What makes this show so resonant today, despite the fact that the Cold War has been over for as long as Taylor Swift has been alive, is the framework it provides for the issues of identity and assimilation that have only intensified in the intervening years. There’s something universal about the way Philip and Elizabeth maintain public and private personas, struggling to hold onto their ideals in a hostile environment. Participation in many of this country’s institutions requires assimilation; assimilation requires compromises some people are unwilling to make. When these quandaries extend to raising children, who are more susceptible to the influence of peers and advertisers than their own parents, the stakes only get higher.

The Americans isn’t the only show on TV right now honing in on the complicated nature of layered and conflicting identities. Blackish, Transparent and Fresh Off the Boat are just three recent (and, in the case of the latter, forthcoming) shows that place identity — not identity politics, but the thorny web of actual lived American identity — at their centers.

There is no singular process by which the characters on these shows attempt to reconcile their identities. In Blackish, patriarch Andre Johnson (Anthony Anderson) redirects his frustration at being commodified at work — named vice president of his advertising firm’s “Urban Division” because he is perceived, despite his affluent suburban lifestyle, as “urban” — into an overzealous attempt to steer his son away from traditionally non-black pursuits like field hockey.

In Transparent, Mort Pfefferman (Jeffrey Tambor) conceals his true identity as a woman until he finds the courage to reveal it to his children, beginning to match his outward appearance with his inner life. As Maura, Tambor’s character trades the privilege of her former maleness for the freedom of true self-expression. She achieves a more harmonious relationship between the once-clashing dual identities of physical appearance and gender, but the reaction of the outside world is not unanimously kind.

How Fresh Off the Boat will tackle its young protagonist’s identity as the Taiwanese-Chinese-American son of immigrant parents remains to be seen, as the show doesn’t premiere until Feb. 5. But based on tidbits from Eddie Huang, on whose memoir the show is based, it will, among other things, depict the ways in which the dominant culture made a young Huang feel “almost shamed into assimilation.”

The crucial difference between these shows and The Americans, of course, is that Philip and Elizabeth are white and cisgender; the very identity they assume, even if it causes them distress, is one that affords them great privilege. Unlike Andre or Eddie or Maura, the identity they present to the world isn’t met with racism, commodification or bewilderment. It is not subjected to pressure to assimilate, because it already is assimilated.
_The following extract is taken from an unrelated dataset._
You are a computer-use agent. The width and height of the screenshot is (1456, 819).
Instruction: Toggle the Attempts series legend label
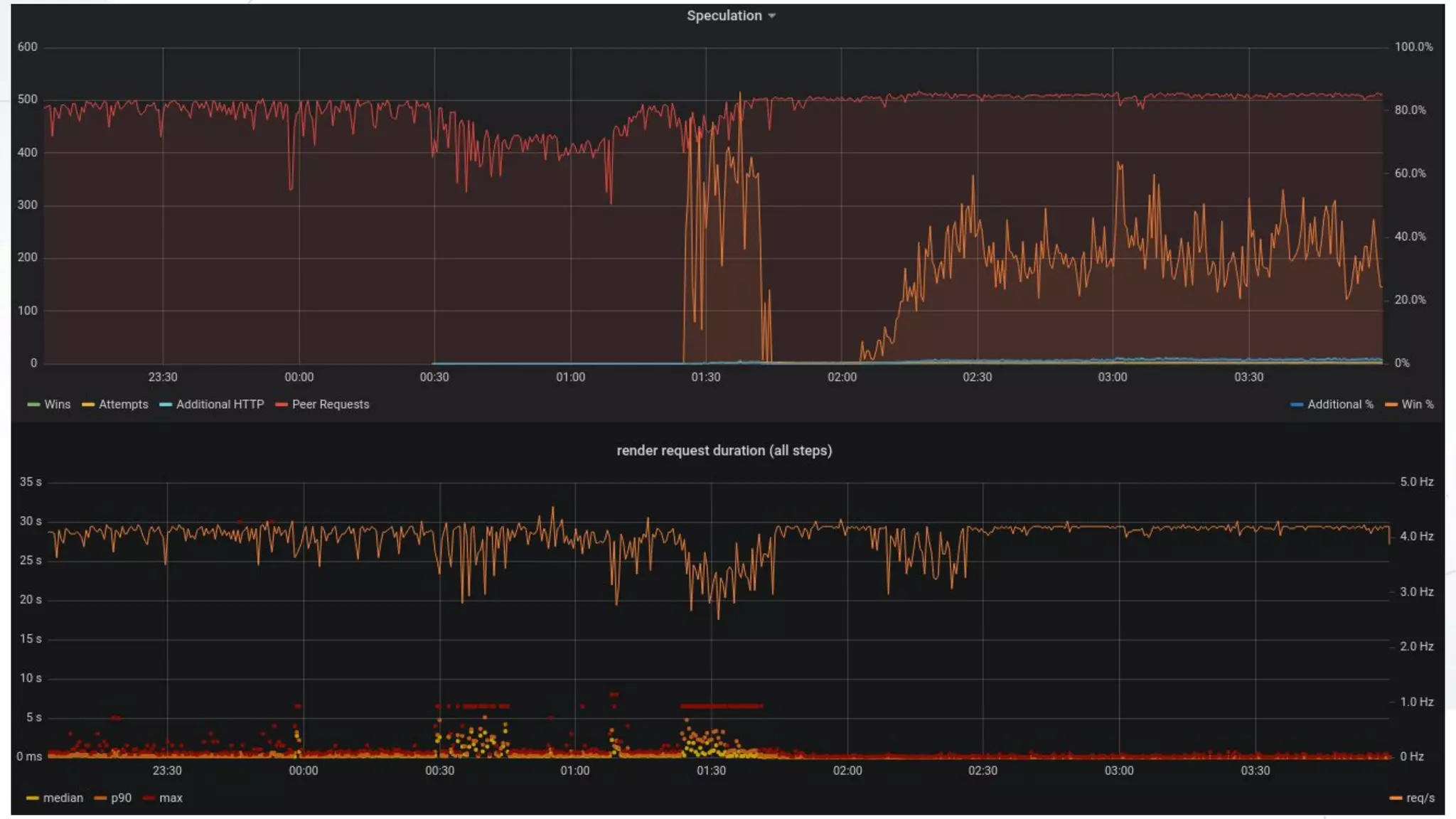[123, 405]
Still, Philip and Elizabeth struggle with their identity, because they look — and act and dress and eat — exactly like their white, middle-class neighbors. Where Eddie and Andre want desperately to be seen as they are, Philip and Elizabeth are trying desperately to keep it concealed. And unlike the characters in those shows, the Jenningses’ double lives are ones that they chose. There’s an out for them, even if it means giving up everything and moving to Lichtenstein. Their ideology and national allegiance might feel as much a part of them as the color of their skin, but ultimately, it’s not immutable.

The Americans isn’t about assimilation in the same way that those other shows are, but they all reflect a growing desire among viewers to engage with the question of what it means to be American: how many different ways there are to be American; how we transmit these to future generations; how many questions there are to ask ourselves about what we’re willing to do for a sense of belonging, and what we expect in return.

The dualities of our lives — whether we choose or inherit them, confront or ignore them, benefit or suffer from them — are a huge, and universal, part of the human experience. It’s no coincidence they make for great TV.